---------- STUDY MATERIAL

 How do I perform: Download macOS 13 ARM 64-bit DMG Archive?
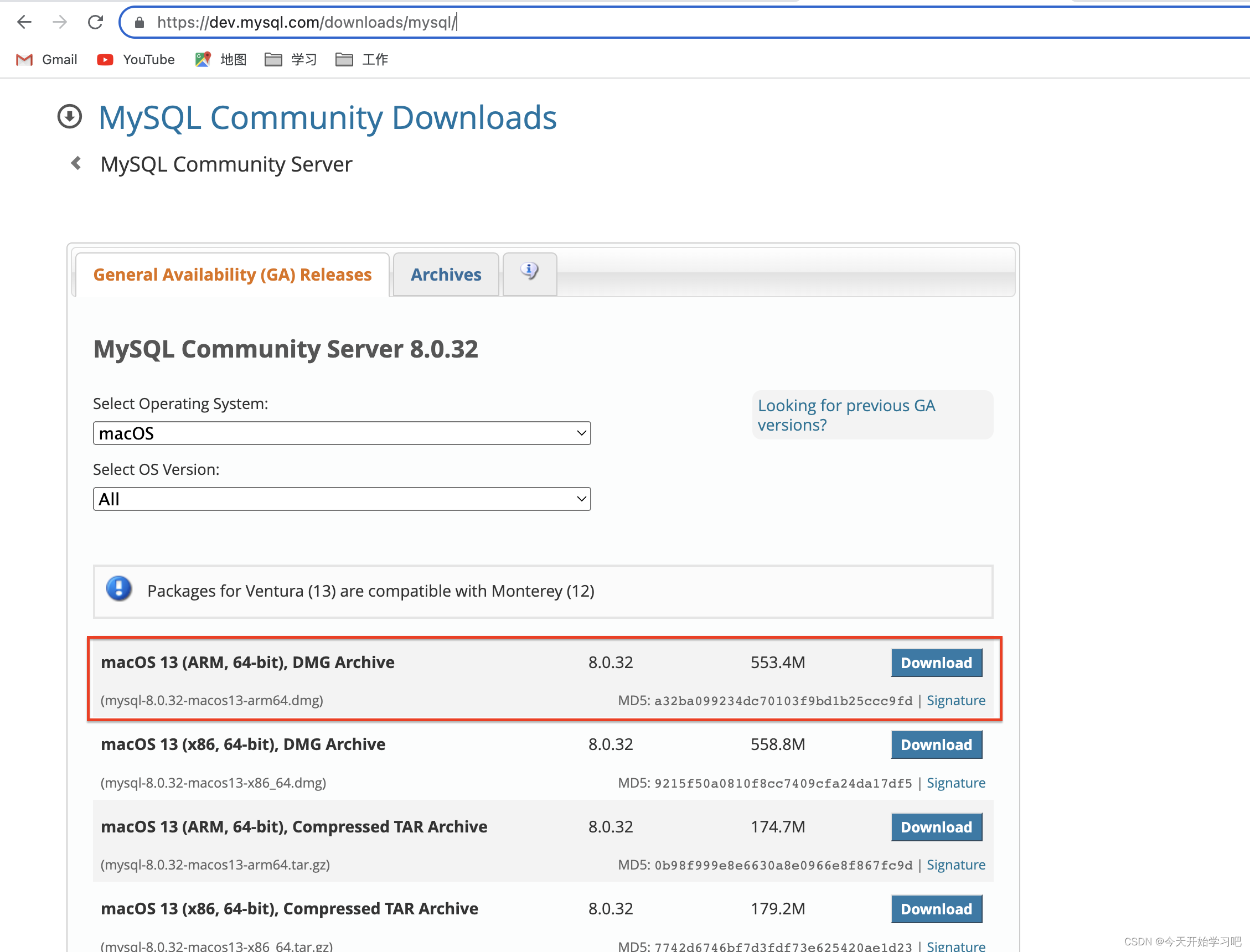[x=935, y=662]
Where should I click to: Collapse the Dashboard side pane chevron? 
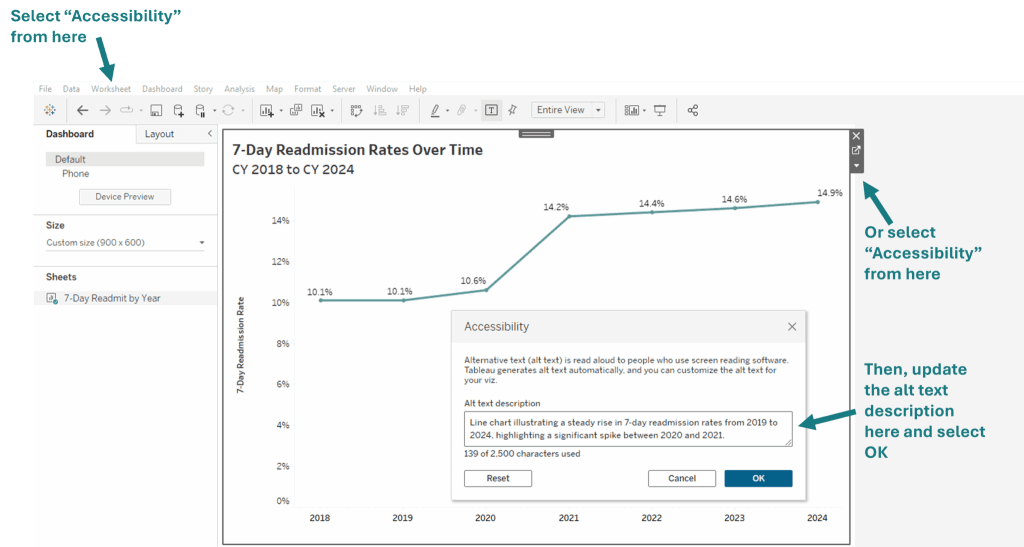click(x=209, y=134)
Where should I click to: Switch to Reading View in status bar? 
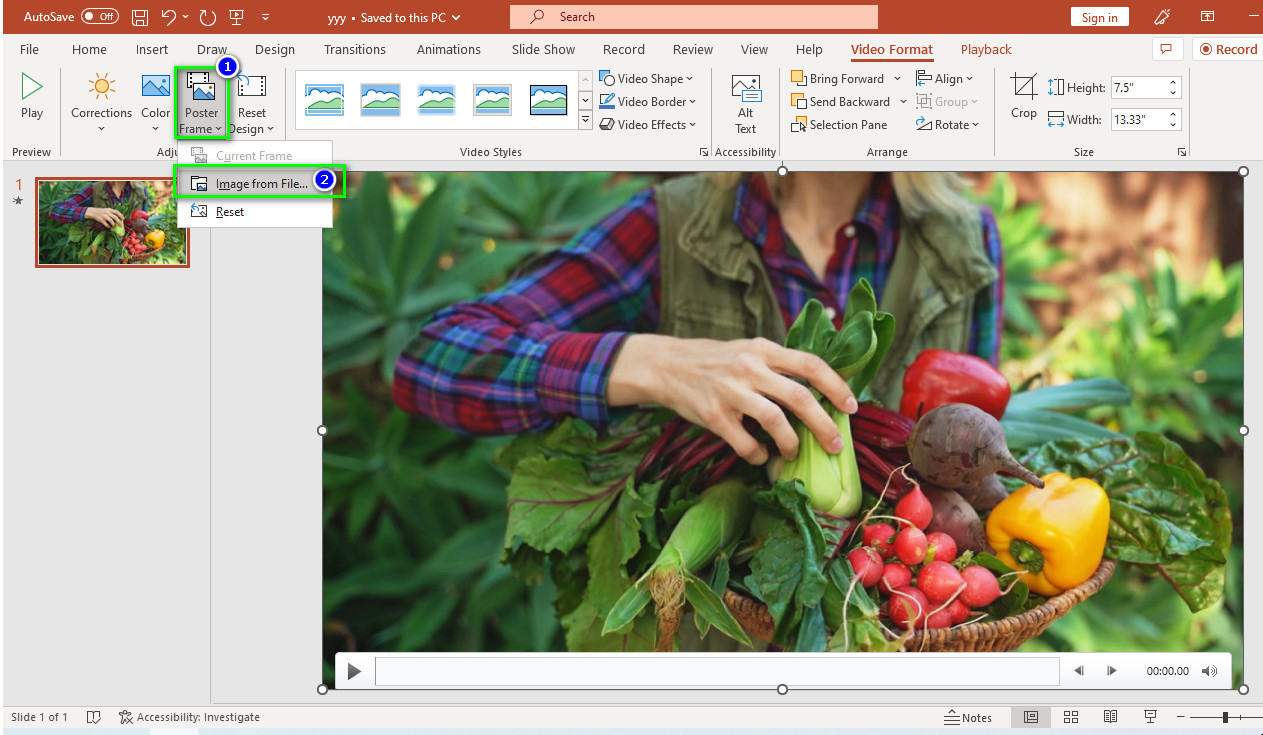click(x=1110, y=717)
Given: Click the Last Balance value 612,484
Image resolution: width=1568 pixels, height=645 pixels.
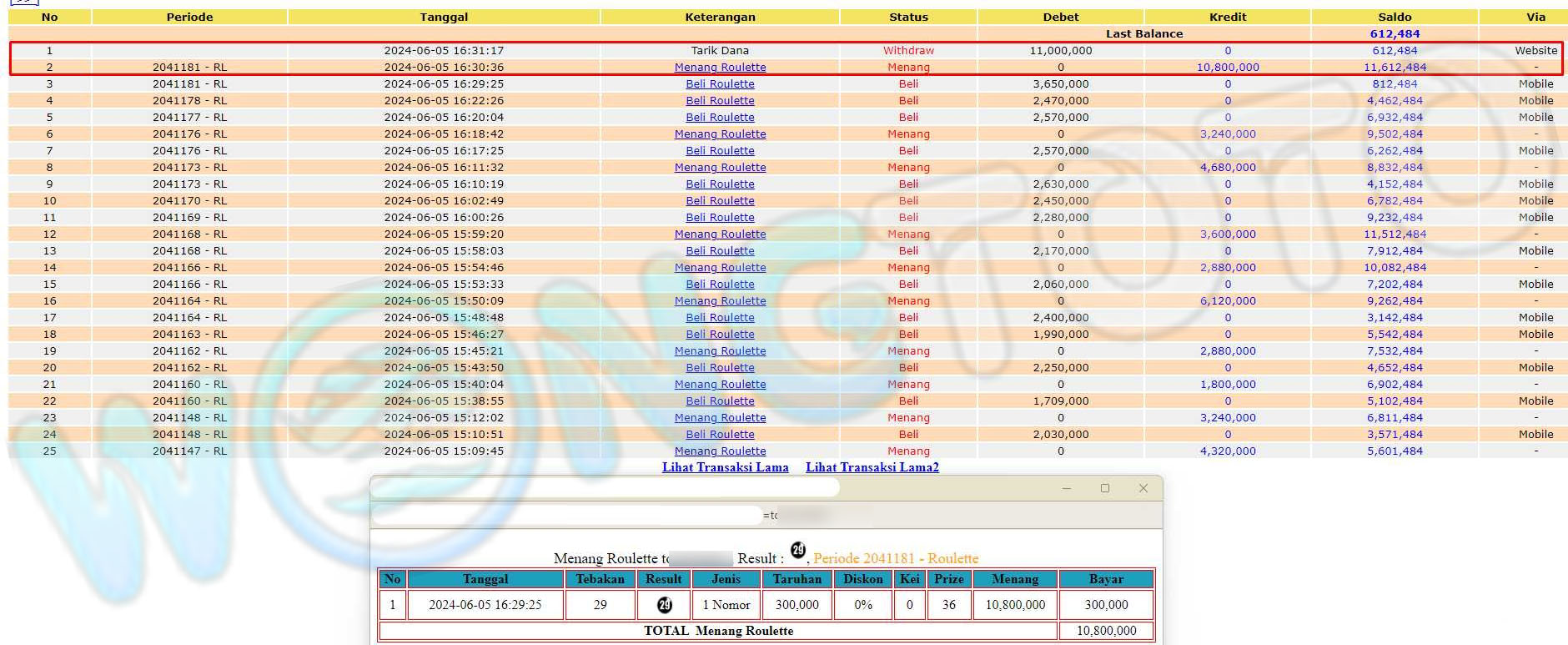Looking at the screenshot, I should click(1395, 34).
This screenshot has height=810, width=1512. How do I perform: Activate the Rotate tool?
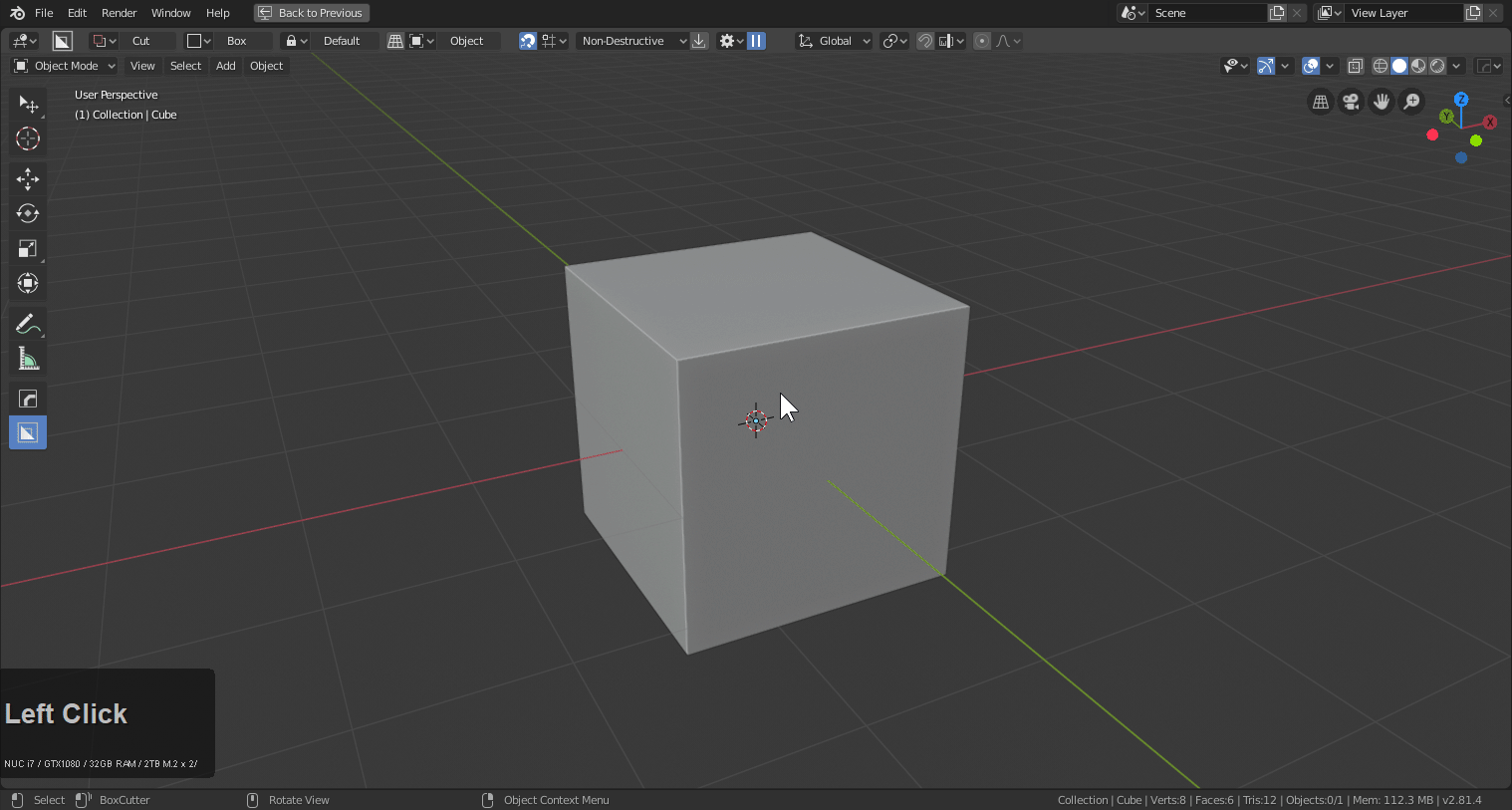[28, 214]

--------------------

Give back every record above exactly as written, skipping each picture.

PROBLEM SOLUTION:
 How do I perform: Download macOS 13 ARM 64-bit DMG Archive?
[x=935, y=662]
Where should I click to: Collapse the Dashboard side pane chevron? 
click(x=209, y=134)
Where should I click to: Switch to Reading View in status bar? 
click(x=1110, y=717)
Given: Click the Last Balance value 612,484
Image resolution: width=1568 pixels, height=645 pixels.
Looking at the screenshot, I should click(1395, 34).
This screenshot has height=810, width=1512. How do I perform: Activate the Rotate tool?
[28, 214]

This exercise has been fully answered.